+++ PROVIDED ENTRIES +++

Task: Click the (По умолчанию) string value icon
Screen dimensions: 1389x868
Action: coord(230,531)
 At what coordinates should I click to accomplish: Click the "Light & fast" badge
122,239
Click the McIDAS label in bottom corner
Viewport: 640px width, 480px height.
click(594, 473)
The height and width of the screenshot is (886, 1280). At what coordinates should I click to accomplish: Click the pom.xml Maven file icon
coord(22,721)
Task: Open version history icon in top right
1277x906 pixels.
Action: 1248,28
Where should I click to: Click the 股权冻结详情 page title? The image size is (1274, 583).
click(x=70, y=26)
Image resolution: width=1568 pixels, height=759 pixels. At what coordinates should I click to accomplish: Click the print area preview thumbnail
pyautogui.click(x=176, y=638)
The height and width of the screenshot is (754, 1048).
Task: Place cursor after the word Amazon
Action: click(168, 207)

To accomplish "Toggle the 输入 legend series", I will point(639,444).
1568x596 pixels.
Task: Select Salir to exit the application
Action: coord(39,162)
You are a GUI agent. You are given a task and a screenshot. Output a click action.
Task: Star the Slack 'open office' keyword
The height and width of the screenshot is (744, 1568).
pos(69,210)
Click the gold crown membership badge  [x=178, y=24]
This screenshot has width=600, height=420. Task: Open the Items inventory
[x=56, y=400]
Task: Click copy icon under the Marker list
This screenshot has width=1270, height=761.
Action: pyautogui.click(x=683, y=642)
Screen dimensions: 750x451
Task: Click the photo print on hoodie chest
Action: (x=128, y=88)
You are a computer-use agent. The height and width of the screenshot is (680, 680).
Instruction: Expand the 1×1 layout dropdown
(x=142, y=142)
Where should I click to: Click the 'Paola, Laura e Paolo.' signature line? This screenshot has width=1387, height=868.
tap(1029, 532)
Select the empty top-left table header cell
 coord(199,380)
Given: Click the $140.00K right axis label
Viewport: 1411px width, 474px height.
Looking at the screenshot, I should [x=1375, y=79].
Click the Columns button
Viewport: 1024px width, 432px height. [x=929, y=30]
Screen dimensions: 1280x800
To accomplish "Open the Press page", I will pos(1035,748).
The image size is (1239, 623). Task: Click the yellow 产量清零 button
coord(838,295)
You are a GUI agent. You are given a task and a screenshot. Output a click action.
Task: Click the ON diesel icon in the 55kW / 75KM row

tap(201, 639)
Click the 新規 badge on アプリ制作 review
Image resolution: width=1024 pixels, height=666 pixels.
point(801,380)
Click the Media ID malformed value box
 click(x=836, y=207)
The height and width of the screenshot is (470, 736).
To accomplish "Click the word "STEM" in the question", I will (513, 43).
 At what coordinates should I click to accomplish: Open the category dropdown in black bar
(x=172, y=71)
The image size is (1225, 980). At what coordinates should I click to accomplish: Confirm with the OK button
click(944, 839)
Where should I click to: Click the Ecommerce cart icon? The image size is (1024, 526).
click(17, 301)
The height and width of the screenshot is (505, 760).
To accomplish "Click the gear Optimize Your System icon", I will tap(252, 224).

+++

**WHAT TO WORK ON**
All of the entries are to be set down again without alteration.

**RESPONSE TO THE EXERCISE**
Task: Click the (По умолчанию) string value icon
Screen dimensions: 1389x868
Action: coord(230,531)
 At what coordinates should I click to accomplish: Click the "Light & fast" badge
122,239
Click the McIDAS label in bottom corner
Viewport: 640px width, 480px height.
click(594, 473)
The height and width of the screenshot is (886, 1280). At what coordinates should I click to accomplish: Click the pom.xml Maven file icon
coord(22,721)
Task: Open version history icon in top right
1277x906 pixels.
Action: 1248,28
Where should I click to: Click the 股权冻结详情 page title? The image size is (1274, 583).
click(x=70, y=26)
Image resolution: width=1568 pixels, height=759 pixels. At what coordinates should I click to accomplish: Click the print area preview thumbnail
pyautogui.click(x=176, y=638)
The height and width of the screenshot is (754, 1048).
Task: Place cursor after the word Amazon
Action: click(168, 207)

To accomplish "Toggle the 输入 legend series", I will point(639,444).
1568x596 pixels.
Task: Select Salir to exit the application
Action: coord(39,162)
You are a GUI agent. You are given a task and a screenshot. Output a click action.
Task: Star the Slack 'open office' keyword
The height and width of the screenshot is (744, 1568).
pos(69,210)
Click the gold crown membership badge  [x=178, y=24]
This screenshot has width=600, height=420. Task: Open the Items inventory
[x=56, y=400]
Task: Click copy icon under the Marker list
This screenshot has width=1270, height=761.
Action: pyautogui.click(x=683, y=642)
Screen dimensions: 750x451
Task: Click the photo print on hoodie chest
Action: (x=128, y=88)
You are a computer-use agent. The height and width of the screenshot is (680, 680).
Instruction: Expand the 1×1 layout dropdown
(x=142, y=142)
Where should I click to: Click the 'Paola, Laura e Paolo.' signature line? This screenshot has width=1387, height=868.
tap(1029, 532)
Select the empty top-left table header cell
 coord(199,380)
Given: Click the $140.00K right axis label
Viewport: 1411px width, 474px height.
Looking at the screenshot, I should [x=1375, y=79].
Click the Columns button
Viewport: 1024px width, 432px height. [x=929, y=30]
Screen dimensions: 1280x800
To accomplish "Open the Press page", I will pos(1035,748).
The image size is (1239, 623). Task: Click the yellow 产量清零 button
coord(838,295)
You are a GUI agent. You are given a task and a screenshot. Output a click action.
Task: Click the ON diesel icon in the 55kW / 75KM row

tap(201, 639)
Click the 新規 badge on アプリ制作 review
Image resolution: width=1024 pixels, height=666 pixels.
point(801,380)
Click the Media ID malformed value box
 click(x=836, y=207)
The height and width of the screenshot is (470, 736).
To accomplish "Click the word "STEM" in the question", I will (513, 43).
 At what coordinates should I click to accomplish: Open the category dropdown in black bar
(x=172, y=71)
The image size is (1225, 980). At what coordinates should I click to accomplish: Confirm with the OK button
click(944, 839)
Where should I click to: Click the Ecommerce cart icon? The image size is (1024, 526).
click(17, 301)
The height and width of the screenshot is (505, 760).
To accomplish "Click the gear Optimize Your System icon", I will tap(252, 224).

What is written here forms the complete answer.